Posted on August 15, 2017 by Staff reports

Officials from the U.S. Air Force and Navy will join representatives from Gulf Power and Coronal Energy August 22 for a ceremonial “Flip the Switch” event, celebrating completion of the three largest solar arrays on U.S. Department of Defense property, including one located at the Holley Outlying Landing Field on East Bay Boulevard in Navarre.

The recently completed 330-acre Holley Field site contains 475,000 photovoltaic panels and has the capacity to generate 40 megawatts of energy which could power nearly 6,100 Santa Rosa County homes for one year. Nearly 670 miles of cables, wiring and fiber cables and more than 46 million pounds of steel were used in the construction of the facility which utilized 149 laborers.

Ground was broken in November 2016 on the massive project, which spans 940 acres across three Navy and Air Force sites in Northwest Florida.

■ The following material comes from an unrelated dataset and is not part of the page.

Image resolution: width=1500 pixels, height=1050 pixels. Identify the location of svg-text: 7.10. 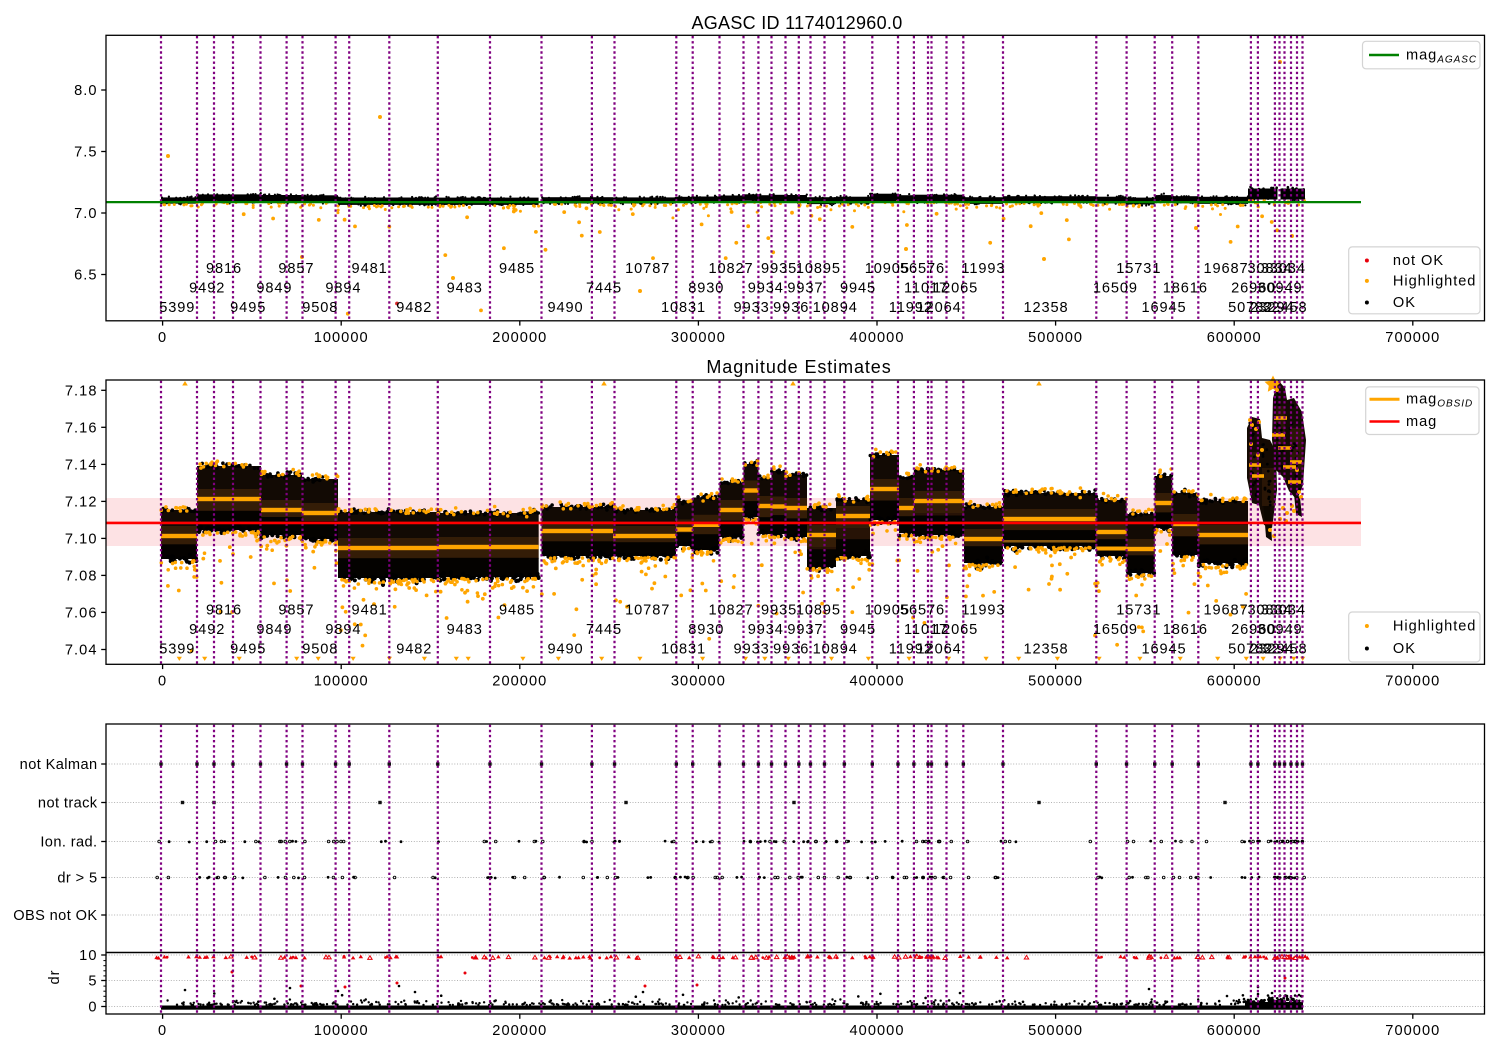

The ceremonial Flip the Switch will be held at Naval Air Station Pensacola’s Naval Outlying Landing Field known as Saufley Field, which hosts the largest of the three installations: a 366-acre, 50 megawatt solar-generating facility.

A third 226-acre array is located on Eglin Air Force Base.

All three combined will have approximately 1.5 million solar panels capable of generating up to 120 megawatts of electricity, enough energy to power nearly 18,000 homes annually. These projects became operational earlier this summer.

The solar array projects were constructed by Gulf Power and developer Coronal Energy, powered by Panasonic. The projects will support the Department of Defense’s commitment to renewable energy and help further diversify Gulf Power’s energy portfolio.

Energy produced by the projects will serve Gulf Power customers across Northwest Florida and were approved by the Florida Public Service Commission in April 2015.

Together, these facilities will be among the largest photovoltaic arrays in Florida and have the potential to reduce carbon dioxide emissions by more than 3.5 million tons over 25 years.

Combined, this will be one of the largest solar projects east of the Mississippi.